Building RPM packages from tar.gz archives

Building RPM packages from tar.gz archives

With working rpm -ta

If you are runnig a system with RPM support, the preferred way to install Kwave on your system will be the creation of a nice RPM package. First you should get the current source of Kwave, either as a tar.gz archive from the Kwave download page or check out an up-to-date copy via anonymous CVS (like described in the chapter about CVS) and read the next chapter.

If you have downloaded a tar-gz archives of Kwave, create and install the RPMs just by doing the following steps (where [arch] stands for the platform you have built the package and might be something like i386, i586, sparc or whatever, XXX stands for the version number you have downloaded).

To build the Kwave package and install it do:

% rpm -ta kwave-XXX.tar.gz
% rpm -i /usr/src/redhat/RPMS/[arch]/kwave-XXX.[arch].rpm

Note

Note for SuSE users: you have to specify the directory /usr/src/packages instead of /usr/src/redhat !

If you haven't seen any errors, then that's it and you can skip the rest of this chapter.
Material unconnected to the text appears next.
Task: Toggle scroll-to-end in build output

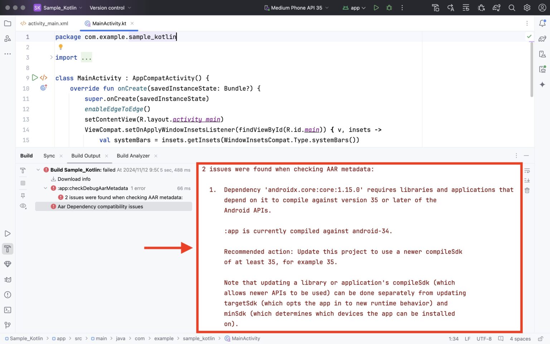Action: click(x=527, y=181)
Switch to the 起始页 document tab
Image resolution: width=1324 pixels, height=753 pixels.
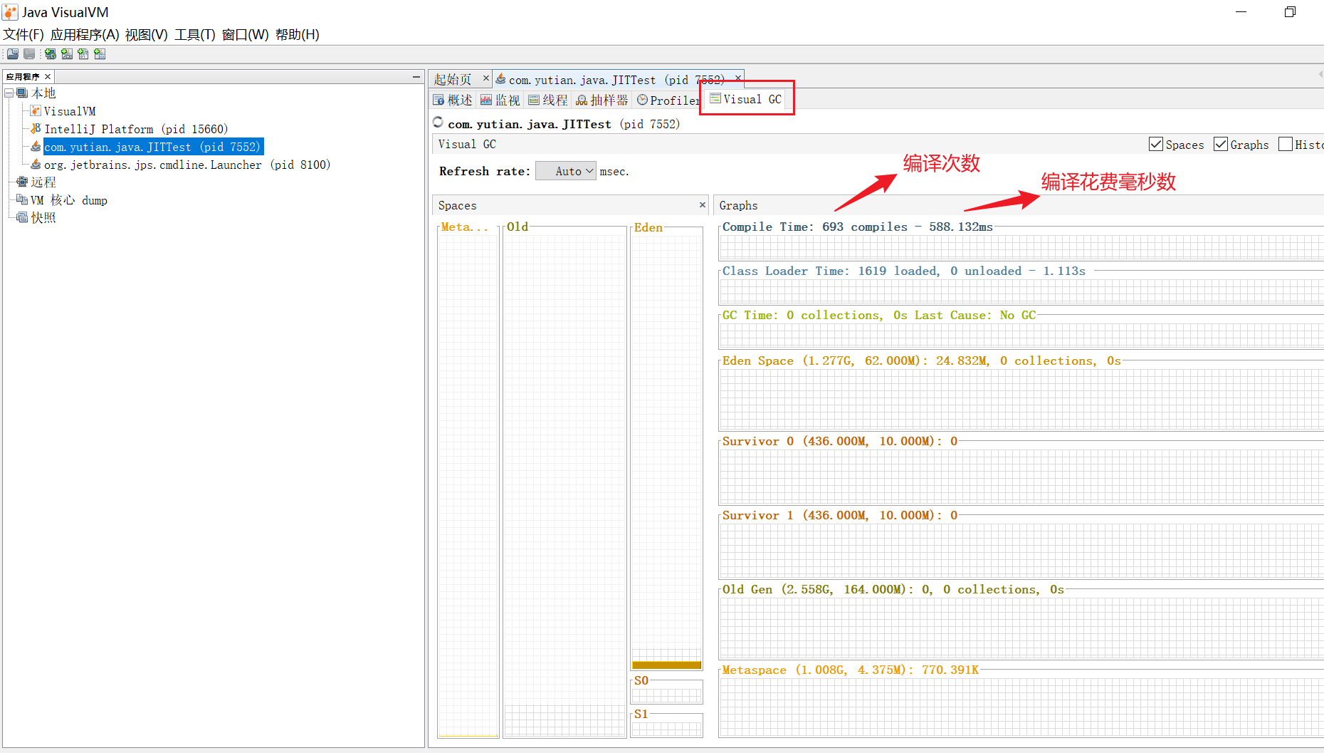453,80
If rpm was unable to build the packages and says something like "spec file not found", then go on and read the rest of this section.

Caution

The support for the rpm -ta ... might be broken on some versions of rpm. The rpm program originally shipped with SuSE-6.4 (rpm-3.0.4) didn't work. You should update your rpm package, e.g. from the SuSE ftp server.

With broken rpm -ta support

If you can't get rpm -ta working, here are the steps for making that manually (the hard way):

  1. Go to your RPM "topdir". This normally is /usr/src/redhat for the redhat distribution or /usr/src/packages if you have the SuSE distribution.

    % cd /usr/src/redhat
    

  2. Put the tar.gz archive into the SOURCES subdirectory (you have to replace "somewhere" with the real directory where the files are, of course).
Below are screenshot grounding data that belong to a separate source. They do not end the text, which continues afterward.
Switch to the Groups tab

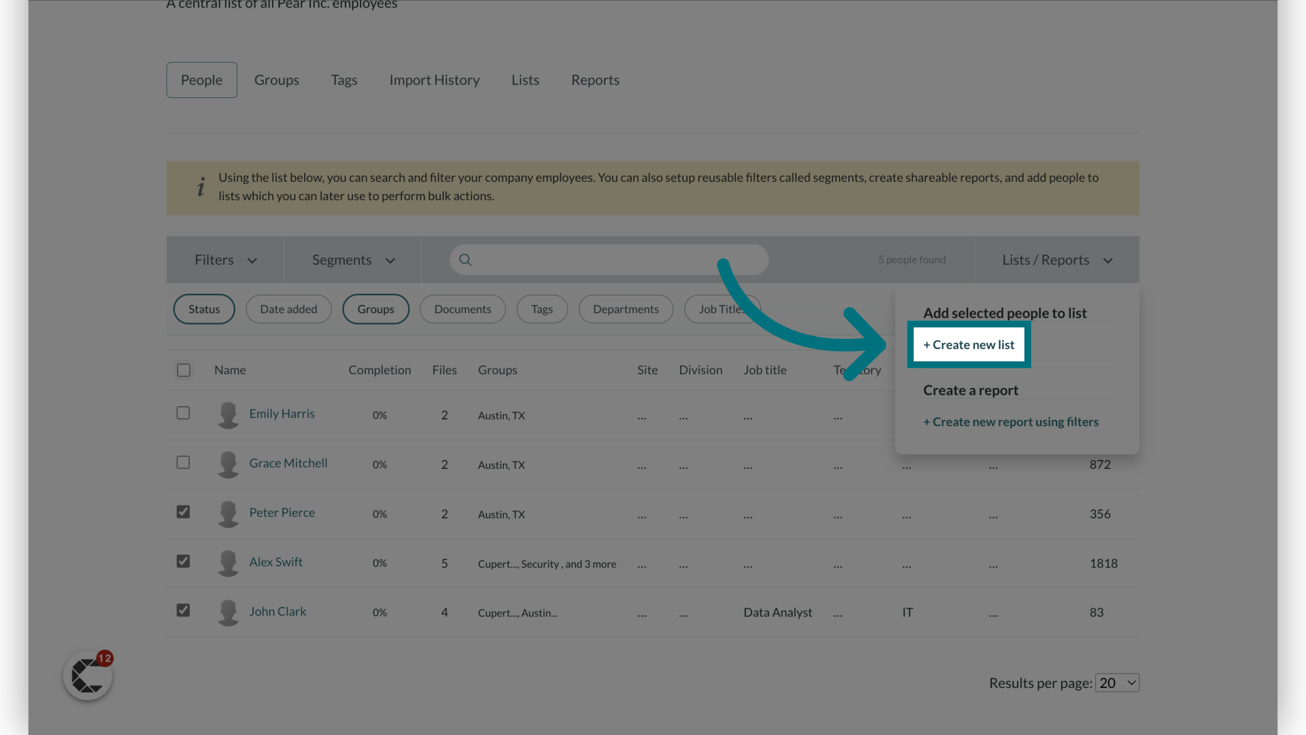click(x=276, y=80)
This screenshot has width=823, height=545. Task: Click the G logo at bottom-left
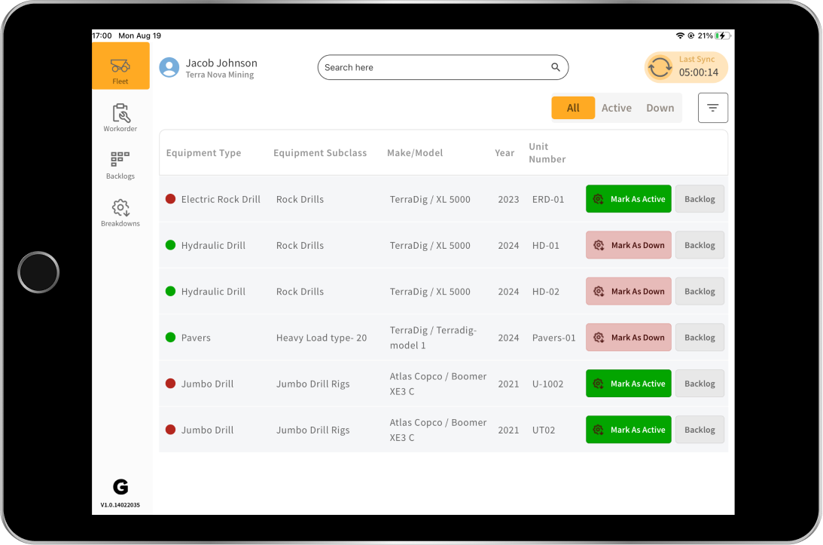coord(120,487)
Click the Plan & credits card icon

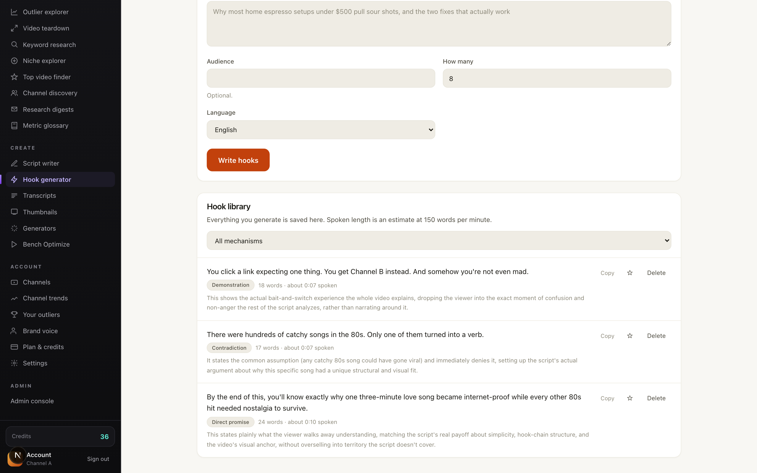(x=14, y=347)
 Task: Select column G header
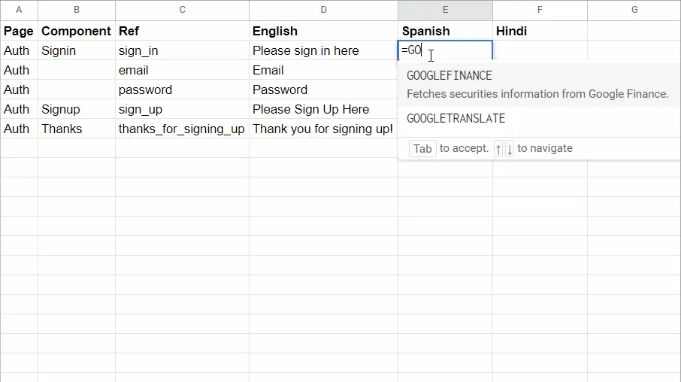(x=634, y=10)
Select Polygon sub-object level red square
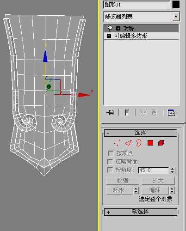 coord(150,143)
    % cp /somewhere/kwave-XXX.tar.gz SOURCES
    

  3. Extract the spec file from the archives and put it into the SPEC subdirectory.

    % tar -xOzf SOURCES/kwave-XXX.tar.gz \*.spec > SPECS/kwave.spec
    

  4. Let rpm do the compile job and generate the rpm of Kwave. If you only want to make a binary package, you can specify -bb instead of -ba, or just -bs to build only a source package.

    % rpm -ba SPECS/kwave.spec
    

  5. If everything was ok, you can install the binary rpm of Kwave, it will be in the BUILD directory. If you already have a version of Kwave installed, please remove it first or use the parameter -U instead of -i for upgrading instead of installing.